%%
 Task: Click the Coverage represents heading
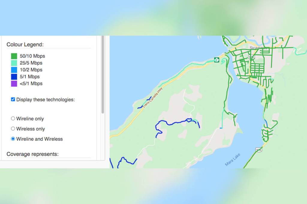32,154
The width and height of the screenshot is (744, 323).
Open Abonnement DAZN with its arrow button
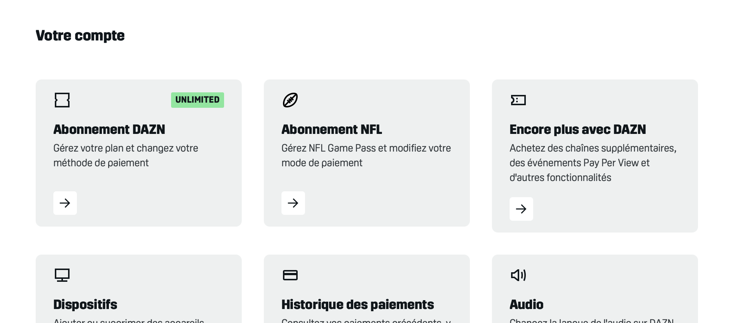(65, 203)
%%
Set out every line of text in the records above as a numbered list, skipping blank lines. Leave the pictures out.

1.  Task: Click the Coverage represents heading
2. 32,154
3. The width and height of the screenshot is (744, 323).
4. Open Abonnement DAZN with its arrow button
5. (65, 203)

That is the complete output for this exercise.